**WORK TO COMPLETE**. Present the data from the line with "Screen dimensions: 1334x750" to the line with "Action: pyautogui.click(x=1283, y=71)" as a Markdown table with the columns Row and Data line, leaving out blank lines. Omit the pictures.

**MATERIAL SUPPLIED**.
********
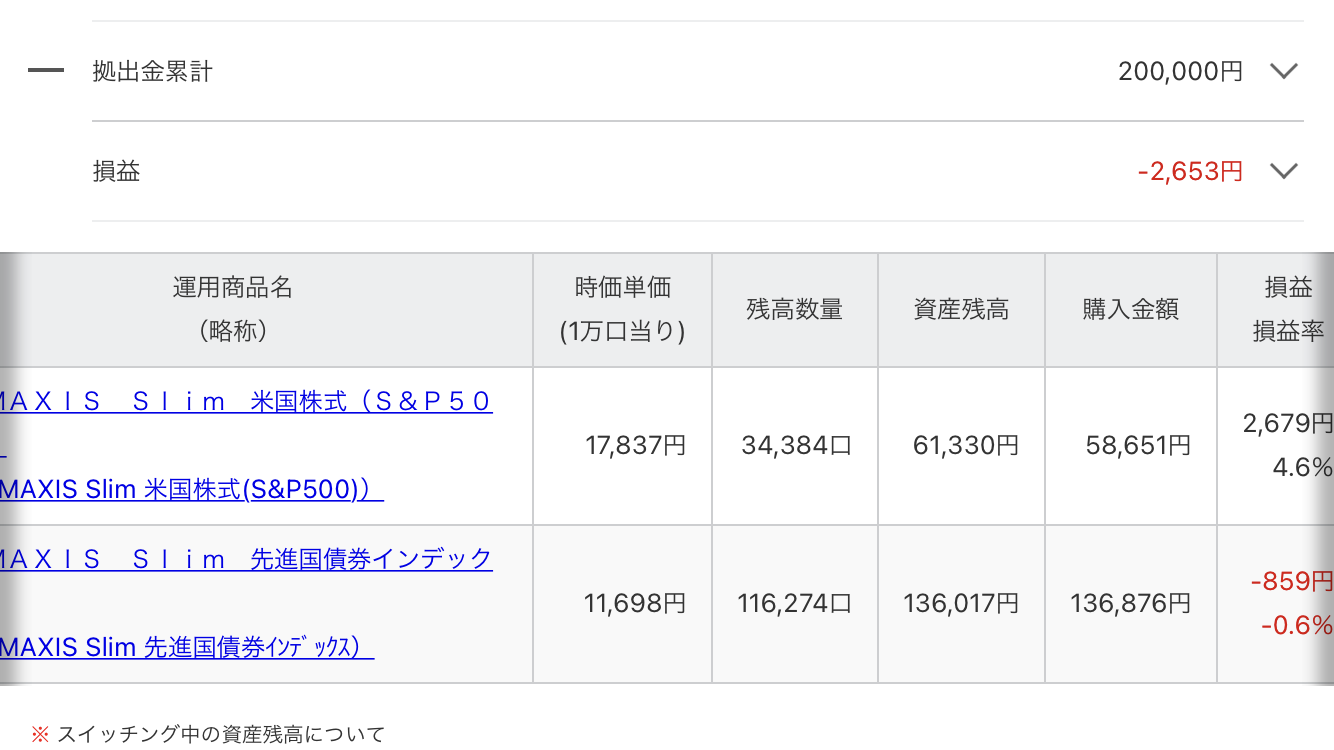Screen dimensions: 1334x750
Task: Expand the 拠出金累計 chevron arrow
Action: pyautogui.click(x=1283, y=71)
********
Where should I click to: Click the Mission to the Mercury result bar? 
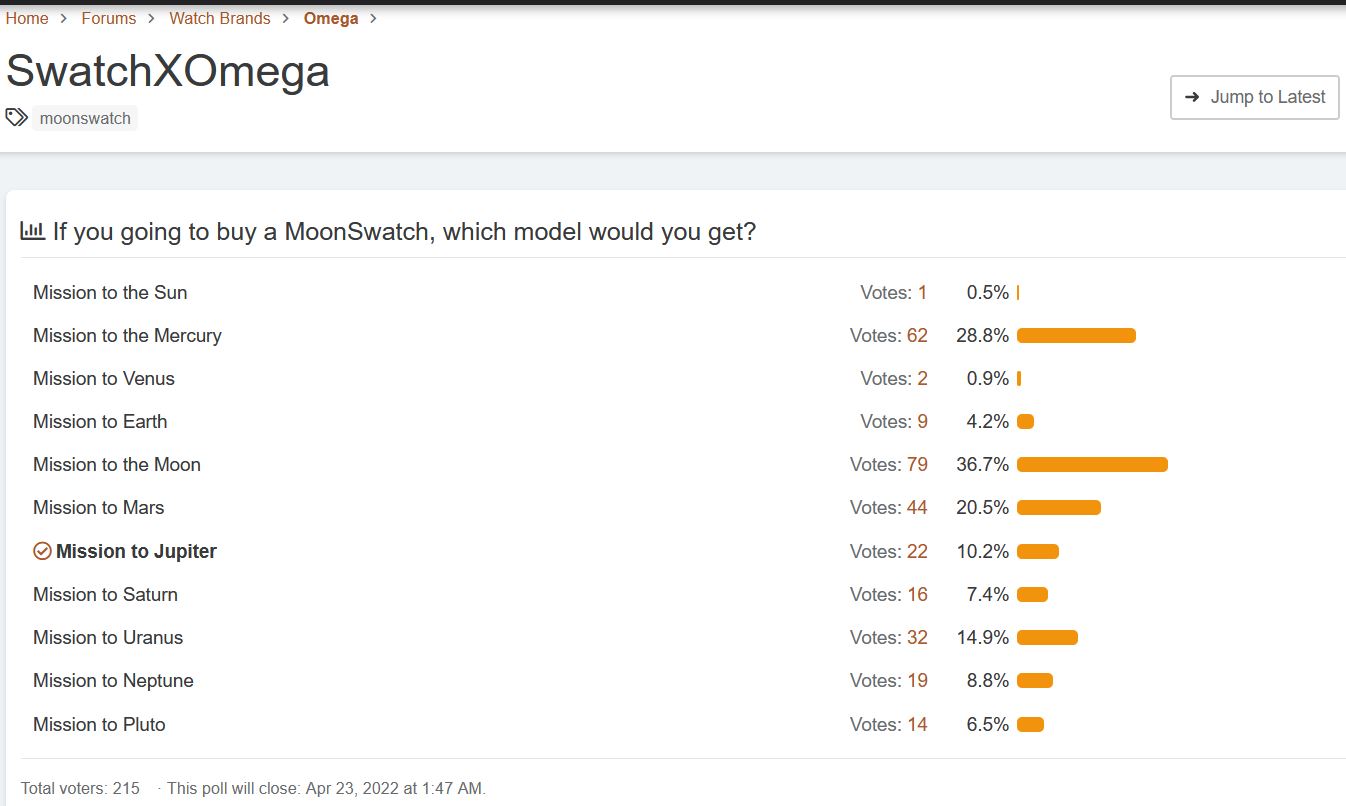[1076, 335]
********
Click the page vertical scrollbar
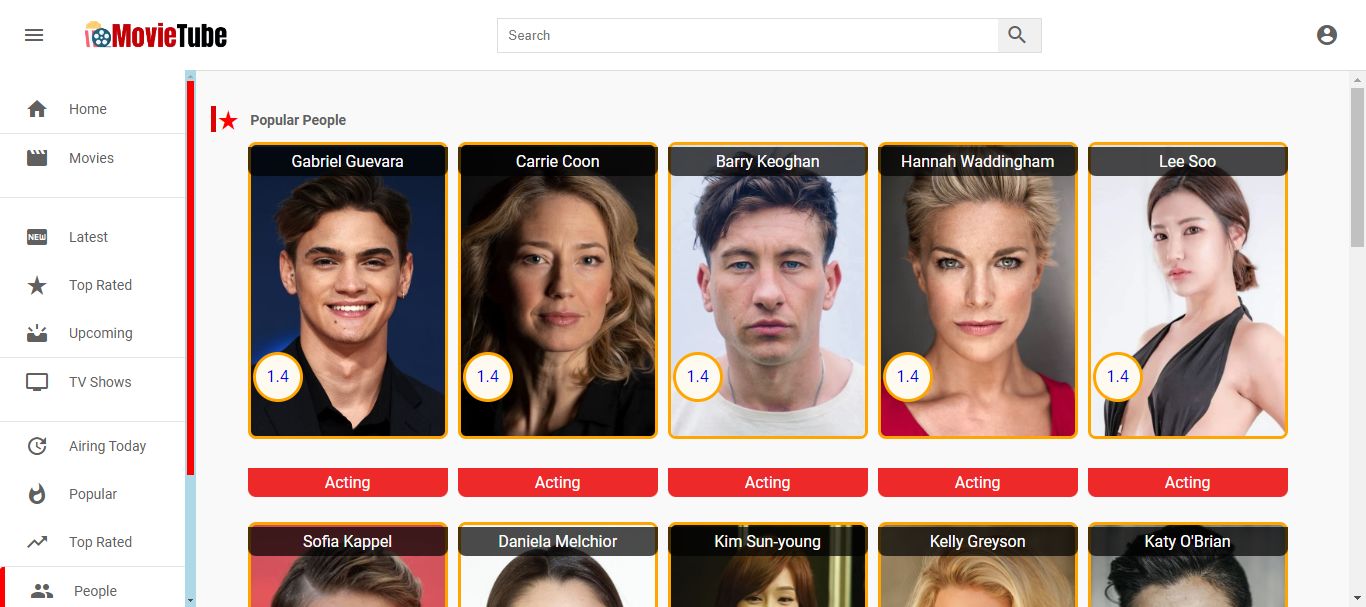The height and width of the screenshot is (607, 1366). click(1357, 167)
********
**OUTPUT OF THE TASK**.
| Row | Data line |
|---|---|
| 1 | Screen dimensions: 1334x750 |
| 2 | Task: Expand the 拠出金累計 chevron arrow |
| 3 | Action: pyautogui.click(x=1283, y=71) |